Stored data:
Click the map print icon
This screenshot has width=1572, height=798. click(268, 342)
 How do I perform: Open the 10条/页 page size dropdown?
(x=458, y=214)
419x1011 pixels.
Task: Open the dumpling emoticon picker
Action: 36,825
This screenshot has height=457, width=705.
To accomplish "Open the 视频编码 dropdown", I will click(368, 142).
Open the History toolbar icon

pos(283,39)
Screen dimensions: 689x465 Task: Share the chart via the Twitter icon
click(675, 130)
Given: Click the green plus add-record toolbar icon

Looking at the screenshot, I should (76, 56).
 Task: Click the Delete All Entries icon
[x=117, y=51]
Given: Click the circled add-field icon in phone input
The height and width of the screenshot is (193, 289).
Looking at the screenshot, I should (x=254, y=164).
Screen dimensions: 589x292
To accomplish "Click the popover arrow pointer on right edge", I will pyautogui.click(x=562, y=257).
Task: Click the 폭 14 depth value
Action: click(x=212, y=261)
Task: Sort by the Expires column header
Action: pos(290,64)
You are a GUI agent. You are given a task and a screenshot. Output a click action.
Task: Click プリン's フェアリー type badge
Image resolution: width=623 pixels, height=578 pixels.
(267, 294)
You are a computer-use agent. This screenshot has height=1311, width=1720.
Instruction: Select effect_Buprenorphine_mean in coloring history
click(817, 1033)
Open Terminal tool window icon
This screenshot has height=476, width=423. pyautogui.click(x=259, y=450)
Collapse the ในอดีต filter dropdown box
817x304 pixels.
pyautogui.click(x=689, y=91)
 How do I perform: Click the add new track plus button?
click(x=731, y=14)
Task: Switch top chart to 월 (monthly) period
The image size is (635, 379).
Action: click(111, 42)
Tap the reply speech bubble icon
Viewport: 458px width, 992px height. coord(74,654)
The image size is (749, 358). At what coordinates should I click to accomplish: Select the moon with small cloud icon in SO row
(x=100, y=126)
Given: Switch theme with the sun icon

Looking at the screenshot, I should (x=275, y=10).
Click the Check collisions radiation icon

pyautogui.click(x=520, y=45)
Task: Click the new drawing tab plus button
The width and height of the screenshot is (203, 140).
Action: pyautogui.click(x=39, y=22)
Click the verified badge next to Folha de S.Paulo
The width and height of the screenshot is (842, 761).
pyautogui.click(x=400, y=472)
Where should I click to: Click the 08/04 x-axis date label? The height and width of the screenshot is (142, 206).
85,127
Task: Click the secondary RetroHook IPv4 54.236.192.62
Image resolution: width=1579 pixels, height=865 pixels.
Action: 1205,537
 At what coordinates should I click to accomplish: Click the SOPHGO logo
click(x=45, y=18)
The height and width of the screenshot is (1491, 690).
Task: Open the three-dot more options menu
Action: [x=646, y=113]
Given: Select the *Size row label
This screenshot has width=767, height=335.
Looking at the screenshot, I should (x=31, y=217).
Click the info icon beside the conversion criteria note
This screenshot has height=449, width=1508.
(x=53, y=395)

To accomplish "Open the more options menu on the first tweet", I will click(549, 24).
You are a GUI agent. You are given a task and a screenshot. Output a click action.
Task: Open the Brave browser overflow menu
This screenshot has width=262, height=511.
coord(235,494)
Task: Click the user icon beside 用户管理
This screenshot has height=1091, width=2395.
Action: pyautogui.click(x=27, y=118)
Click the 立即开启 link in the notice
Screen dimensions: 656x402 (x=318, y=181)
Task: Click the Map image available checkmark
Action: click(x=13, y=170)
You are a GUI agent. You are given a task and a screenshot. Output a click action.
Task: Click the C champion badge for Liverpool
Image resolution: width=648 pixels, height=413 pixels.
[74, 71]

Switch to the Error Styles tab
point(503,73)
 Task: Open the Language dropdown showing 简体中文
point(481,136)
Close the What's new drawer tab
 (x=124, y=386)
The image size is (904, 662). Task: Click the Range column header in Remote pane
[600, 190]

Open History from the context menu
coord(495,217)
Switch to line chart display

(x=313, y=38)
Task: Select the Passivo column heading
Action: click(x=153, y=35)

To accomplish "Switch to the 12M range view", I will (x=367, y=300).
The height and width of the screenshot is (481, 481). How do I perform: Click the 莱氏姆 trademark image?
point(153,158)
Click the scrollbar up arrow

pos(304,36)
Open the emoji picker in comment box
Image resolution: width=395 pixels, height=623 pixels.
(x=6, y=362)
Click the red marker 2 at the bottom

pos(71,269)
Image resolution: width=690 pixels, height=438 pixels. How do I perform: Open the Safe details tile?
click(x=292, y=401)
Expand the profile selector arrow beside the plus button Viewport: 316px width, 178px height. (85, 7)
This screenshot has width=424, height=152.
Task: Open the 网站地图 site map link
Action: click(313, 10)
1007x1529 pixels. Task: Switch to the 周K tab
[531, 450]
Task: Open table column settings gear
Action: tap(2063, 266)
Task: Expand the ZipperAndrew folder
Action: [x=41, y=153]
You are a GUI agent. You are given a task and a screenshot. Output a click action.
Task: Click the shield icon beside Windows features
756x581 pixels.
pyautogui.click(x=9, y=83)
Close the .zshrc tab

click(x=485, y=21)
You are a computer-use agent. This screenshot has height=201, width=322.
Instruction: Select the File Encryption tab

STATED PROBLEM: From the data above, pick out every line containing the word "coordinates". Case counts.

THE OUTPUT:
The image size is (749, 358). At what coordinates should I click to accomplish: Select the moon with small cloud icon in SO row
 At what coordinates should I click to accomplish: Click the SOPHGO logo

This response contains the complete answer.